Dr. Tozer's palaeontological stratigraphical studies of the Canadian Triassic and extended comparative studies abroad laid the groundwork for preparation of fundamental publications on the standard for Triassic time and the biostratigraphic classification of the marine Triassic of North America. The sum total of his published research has made Dr. Tozer one of the foremost Triassic specialists of our generation. Among his Triassic publications The Standard for Triassic Time must be singled out as the most fundamental contribution in the field. Starting with a thorough synthesis of the faunal sequence of western and arctic Canada this work produces what amounts to the first detailed practically workable intercontinental zonal subdivision of the Triassic system. Unlike its partly to largely hypothetical predecessors, this zonal scheme is based largely on the actually observed stratigraphic relationships of individual ammonite and pelagic pelecypod faunas and is comparable in its refinement to the zonal sequences long available for the Jurassic and Cretaceous systems. The recently completed monumental work on the Canadian Triassic ammonite faunas provides a full palaeontological documentation of the Canadian zonal sequence forming the principal anchor of this global biochronological standard of the Triassic. The work is now in press.

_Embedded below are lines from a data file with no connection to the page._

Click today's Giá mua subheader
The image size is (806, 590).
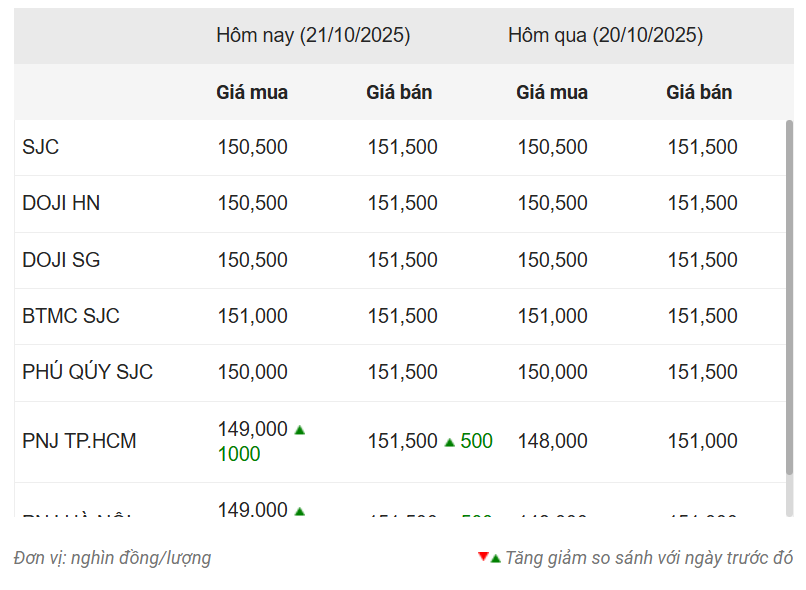point(252,92)
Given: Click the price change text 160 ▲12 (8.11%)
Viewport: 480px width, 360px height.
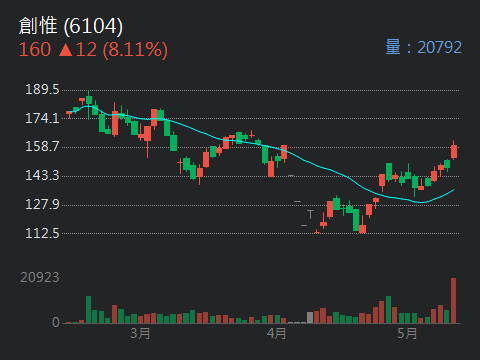Looking at the screenshot, I should tap(93, 50).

Dr. Tozer has been at the forefront internationally in stratigraphic nomenclature, the Triassic system, the definition and delimitation of Triassic stages and substages on a global scale, as well as in the Geological Correlation Programme. Not to be forgotten are, finally, Dr. Tozer's contributions to the knowledge of late Cretaceous and early Tertiary non-marine molluscan faunas and the stratigraphy of the western Prairie provinces. His principal publication on the subject remains one of the most important sources of information on the subject eighteen years after its publication. Dr. Tozer has truly earned the Willet G. Miller Medal.